Here is a transcript of Cain’s remarks:
[T]he Federal Reserve already has so many audits, it’s ridiculous. I don’t know why people think we’re gonna learn this great amount of information by auditing the Federal Reserve. Now, I no longer serve on the board of the Federal Reserve. I’m not being defensive of the Federal Reserve; in fact, some of the policies and some of the actions of the Federal Reserve, I don’t agree with because the attitude and the non-politization in the 90’s when I served is totally different than what’s going on today. But that’s another matter.
But people who say, “we outta audit the Federal Reserve because we don’t know enough about it.” Well, here’s the advice I’ve given to people who ared worried about an audit of the Federal Reserve; call ‘em up, and ask ‘em if you can stop by and have one of their PR people or one of their Public Relations people explain to you how the Federal Reserve operates.
I think a lot people are calling for this audit fo the Federal Reserve because they don’t know enough about it. There’s no secrets going on in the Federal Reserve, to my knowledge. And I tell people, we’ve got 12 Federal Reserve banks, find out which district you’re in, call ‘em up and go from there.
We don’t need to waste money with another commission, or an audit that’s not necessary, because, folks, we’ve gotta lot of other problems we need to worry about.

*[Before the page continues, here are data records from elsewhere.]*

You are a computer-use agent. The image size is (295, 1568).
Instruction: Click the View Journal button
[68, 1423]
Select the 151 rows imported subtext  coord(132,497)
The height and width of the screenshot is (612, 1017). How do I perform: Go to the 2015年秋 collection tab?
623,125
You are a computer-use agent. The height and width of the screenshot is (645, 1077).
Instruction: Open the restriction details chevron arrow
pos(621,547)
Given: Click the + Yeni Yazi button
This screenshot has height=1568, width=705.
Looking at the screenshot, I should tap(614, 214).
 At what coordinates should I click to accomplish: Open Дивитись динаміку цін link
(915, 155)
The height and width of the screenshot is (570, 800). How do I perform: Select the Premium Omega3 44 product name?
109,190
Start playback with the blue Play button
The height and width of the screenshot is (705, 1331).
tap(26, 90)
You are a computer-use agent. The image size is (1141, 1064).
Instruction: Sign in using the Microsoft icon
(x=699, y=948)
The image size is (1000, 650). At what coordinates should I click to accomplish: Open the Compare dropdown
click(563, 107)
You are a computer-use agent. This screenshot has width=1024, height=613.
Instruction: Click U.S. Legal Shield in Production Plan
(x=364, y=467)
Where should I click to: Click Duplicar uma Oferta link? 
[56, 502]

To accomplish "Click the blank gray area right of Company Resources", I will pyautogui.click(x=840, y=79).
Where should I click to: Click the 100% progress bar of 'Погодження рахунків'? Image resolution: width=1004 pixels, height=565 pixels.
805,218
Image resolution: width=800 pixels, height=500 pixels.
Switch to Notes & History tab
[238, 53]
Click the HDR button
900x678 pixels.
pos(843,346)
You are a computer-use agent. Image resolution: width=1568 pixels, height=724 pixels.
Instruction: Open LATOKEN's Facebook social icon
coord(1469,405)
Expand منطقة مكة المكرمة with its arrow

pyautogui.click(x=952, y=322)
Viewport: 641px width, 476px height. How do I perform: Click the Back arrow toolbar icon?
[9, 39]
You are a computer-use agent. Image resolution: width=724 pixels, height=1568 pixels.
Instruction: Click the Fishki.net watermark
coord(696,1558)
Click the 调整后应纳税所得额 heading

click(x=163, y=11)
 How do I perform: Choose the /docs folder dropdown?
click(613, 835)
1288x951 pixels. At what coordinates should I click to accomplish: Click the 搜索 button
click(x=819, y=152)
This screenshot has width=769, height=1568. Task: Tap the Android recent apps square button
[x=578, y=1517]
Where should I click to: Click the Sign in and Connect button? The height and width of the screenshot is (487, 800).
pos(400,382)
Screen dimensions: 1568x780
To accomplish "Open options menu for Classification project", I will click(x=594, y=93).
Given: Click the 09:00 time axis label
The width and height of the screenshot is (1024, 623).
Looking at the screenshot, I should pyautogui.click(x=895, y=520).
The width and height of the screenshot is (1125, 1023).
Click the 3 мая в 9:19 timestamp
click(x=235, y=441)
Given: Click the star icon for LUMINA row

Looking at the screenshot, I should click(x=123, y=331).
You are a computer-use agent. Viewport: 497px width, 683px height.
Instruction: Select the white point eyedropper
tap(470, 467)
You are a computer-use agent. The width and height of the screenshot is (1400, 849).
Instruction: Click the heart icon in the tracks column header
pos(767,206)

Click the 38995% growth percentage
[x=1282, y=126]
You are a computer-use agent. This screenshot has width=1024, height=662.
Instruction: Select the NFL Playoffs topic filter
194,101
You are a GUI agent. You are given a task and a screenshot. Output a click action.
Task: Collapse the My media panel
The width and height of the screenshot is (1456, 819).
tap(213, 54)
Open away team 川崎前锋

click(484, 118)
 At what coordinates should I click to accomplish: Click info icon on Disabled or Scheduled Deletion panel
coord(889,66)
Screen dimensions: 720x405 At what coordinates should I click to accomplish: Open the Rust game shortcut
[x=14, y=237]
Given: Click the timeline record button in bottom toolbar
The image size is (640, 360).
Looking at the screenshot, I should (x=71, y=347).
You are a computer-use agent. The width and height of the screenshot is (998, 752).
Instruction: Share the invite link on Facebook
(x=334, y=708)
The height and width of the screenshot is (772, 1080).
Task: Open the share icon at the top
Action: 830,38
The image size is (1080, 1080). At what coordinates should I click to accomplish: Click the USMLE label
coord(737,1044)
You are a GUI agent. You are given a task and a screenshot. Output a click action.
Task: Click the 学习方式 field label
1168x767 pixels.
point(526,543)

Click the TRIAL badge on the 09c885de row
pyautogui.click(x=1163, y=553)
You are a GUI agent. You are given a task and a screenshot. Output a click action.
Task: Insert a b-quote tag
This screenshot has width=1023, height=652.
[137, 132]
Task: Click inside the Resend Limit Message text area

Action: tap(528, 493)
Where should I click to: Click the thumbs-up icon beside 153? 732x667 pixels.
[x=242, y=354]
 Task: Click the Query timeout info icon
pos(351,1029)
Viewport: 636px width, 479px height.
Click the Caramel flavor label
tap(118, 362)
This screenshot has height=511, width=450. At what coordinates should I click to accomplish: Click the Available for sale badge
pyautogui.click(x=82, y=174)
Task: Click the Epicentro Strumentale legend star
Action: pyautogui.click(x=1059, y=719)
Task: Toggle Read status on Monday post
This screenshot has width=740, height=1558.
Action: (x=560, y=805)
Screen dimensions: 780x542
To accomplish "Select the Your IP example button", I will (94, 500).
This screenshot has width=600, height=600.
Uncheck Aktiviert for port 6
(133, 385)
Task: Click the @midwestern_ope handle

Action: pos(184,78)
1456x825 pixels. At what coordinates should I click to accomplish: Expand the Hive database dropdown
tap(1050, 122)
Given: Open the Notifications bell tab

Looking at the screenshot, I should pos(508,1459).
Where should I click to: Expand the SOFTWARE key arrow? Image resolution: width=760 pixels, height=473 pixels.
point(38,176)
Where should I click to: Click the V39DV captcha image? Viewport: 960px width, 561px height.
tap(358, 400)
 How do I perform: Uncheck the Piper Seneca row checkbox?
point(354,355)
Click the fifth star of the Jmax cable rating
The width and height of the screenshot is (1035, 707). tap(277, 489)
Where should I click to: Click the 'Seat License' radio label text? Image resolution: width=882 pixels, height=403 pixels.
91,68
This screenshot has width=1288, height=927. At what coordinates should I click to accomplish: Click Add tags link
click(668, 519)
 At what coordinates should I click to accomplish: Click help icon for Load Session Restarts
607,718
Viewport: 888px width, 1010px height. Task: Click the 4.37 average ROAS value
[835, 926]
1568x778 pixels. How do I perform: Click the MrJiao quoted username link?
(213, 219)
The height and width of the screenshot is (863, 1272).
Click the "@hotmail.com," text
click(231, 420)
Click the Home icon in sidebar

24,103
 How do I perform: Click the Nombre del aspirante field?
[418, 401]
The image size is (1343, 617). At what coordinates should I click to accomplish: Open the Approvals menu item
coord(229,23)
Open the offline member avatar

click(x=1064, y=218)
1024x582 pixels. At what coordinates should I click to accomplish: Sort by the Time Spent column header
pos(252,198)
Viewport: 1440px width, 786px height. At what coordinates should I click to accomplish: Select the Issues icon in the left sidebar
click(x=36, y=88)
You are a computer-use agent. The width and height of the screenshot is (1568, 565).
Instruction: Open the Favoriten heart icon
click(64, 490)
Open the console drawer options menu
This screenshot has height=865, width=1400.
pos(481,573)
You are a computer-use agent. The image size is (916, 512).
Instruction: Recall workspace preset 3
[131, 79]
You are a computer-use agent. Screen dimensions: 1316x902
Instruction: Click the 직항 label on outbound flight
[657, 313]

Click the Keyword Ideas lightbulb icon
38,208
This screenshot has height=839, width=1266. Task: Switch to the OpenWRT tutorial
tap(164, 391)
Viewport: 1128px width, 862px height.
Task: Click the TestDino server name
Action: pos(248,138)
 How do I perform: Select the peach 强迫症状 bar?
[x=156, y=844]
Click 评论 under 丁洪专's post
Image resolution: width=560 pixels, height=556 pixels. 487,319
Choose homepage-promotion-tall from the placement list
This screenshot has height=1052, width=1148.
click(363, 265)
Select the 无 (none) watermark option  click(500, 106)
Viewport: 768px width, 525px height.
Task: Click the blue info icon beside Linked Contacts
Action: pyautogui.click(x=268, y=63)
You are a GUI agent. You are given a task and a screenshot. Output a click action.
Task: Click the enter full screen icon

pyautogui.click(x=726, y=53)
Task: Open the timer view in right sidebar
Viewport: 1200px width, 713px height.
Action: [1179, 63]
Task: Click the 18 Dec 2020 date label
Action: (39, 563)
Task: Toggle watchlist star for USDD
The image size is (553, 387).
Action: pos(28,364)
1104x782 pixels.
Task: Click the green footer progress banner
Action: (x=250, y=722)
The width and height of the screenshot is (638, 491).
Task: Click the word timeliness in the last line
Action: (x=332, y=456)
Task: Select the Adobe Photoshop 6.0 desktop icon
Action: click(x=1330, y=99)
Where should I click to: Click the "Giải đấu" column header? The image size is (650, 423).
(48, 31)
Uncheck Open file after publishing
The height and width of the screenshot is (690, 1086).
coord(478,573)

If the Fed wasn’t trying to hide anything, why did they want until legislation was passed with a statutory requirement forcing to release the names of foreign banks they loaned money to? Lawsuits had been previously filed to obtain that information, and the Fed wouldn’t budge…but, according to Cain, they had nothing to hide.
As I’ve noted before, Cain endorsed the TARP bailout, or the “recovery plan,” as he called it on his radio show. In the articles - you can read them here and here - Cain wrote that nationalizing banks “is not a bad thing.” He even went as far as criticizing opponents of the bailout, calling us “free market purists” and absurdly claiming that no valid criticism had been brought forward of the extraordinary intervention in the economy.
Cain need look no further than the measures taken during the Great Depression to understand how economic intervention can slow down and worsen an economic depression.
But here we are just four weeks and a presidential campaign announcement later, and Cain has done a turnabout, posting the video below on his YouTube account yesterday:
Before Cain said anything about the Federal Reserve, I noted that while he is an incredibly nice and approachable guy, Cain is inconsistent and somewhat of an opportunist. My friends, what I’ve posted above is “Exhibit A.”
By the way, both Sen. Rand Paul (R-KY) and Rep. Ron Paul (R-TX) have filed legislation that would require the Government Accountability Office to audit the Federal Reserve.
While opponents of the legislation claim that it would allow Congress to involve itself in monetary policy (it wouldn’t), the bill would open up certain information to the GAO currently excluded from audits in subsection (b) of 31 USC 714 (including transactions with foreign central banks, decisions on monetary policy, transactions made via the Federal Open Market Committee and communications by members of the Fed’s Board of Governors).
The legislation allows Congress, through the GAO, to see the thought process behind certain decisions and loans. Considering the amount of power the Fed holds over the economy, a bit of transparency doesn’t seem too much to ask.